- [Work required]: If a line in the records below contains the word "agent", return that line.

___ Data to examine

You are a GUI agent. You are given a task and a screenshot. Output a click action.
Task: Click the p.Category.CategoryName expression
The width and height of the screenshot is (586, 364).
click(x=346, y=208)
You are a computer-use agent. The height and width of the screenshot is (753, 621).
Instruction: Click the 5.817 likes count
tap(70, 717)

______
___ Data to examine

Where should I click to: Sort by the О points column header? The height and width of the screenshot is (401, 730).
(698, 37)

______

- [Expected output]:
You are a GUI agent. You are given a task and a screenshot. Output a click action.
You are a computer-use agent. The height and width of the screenshot is (753, 621).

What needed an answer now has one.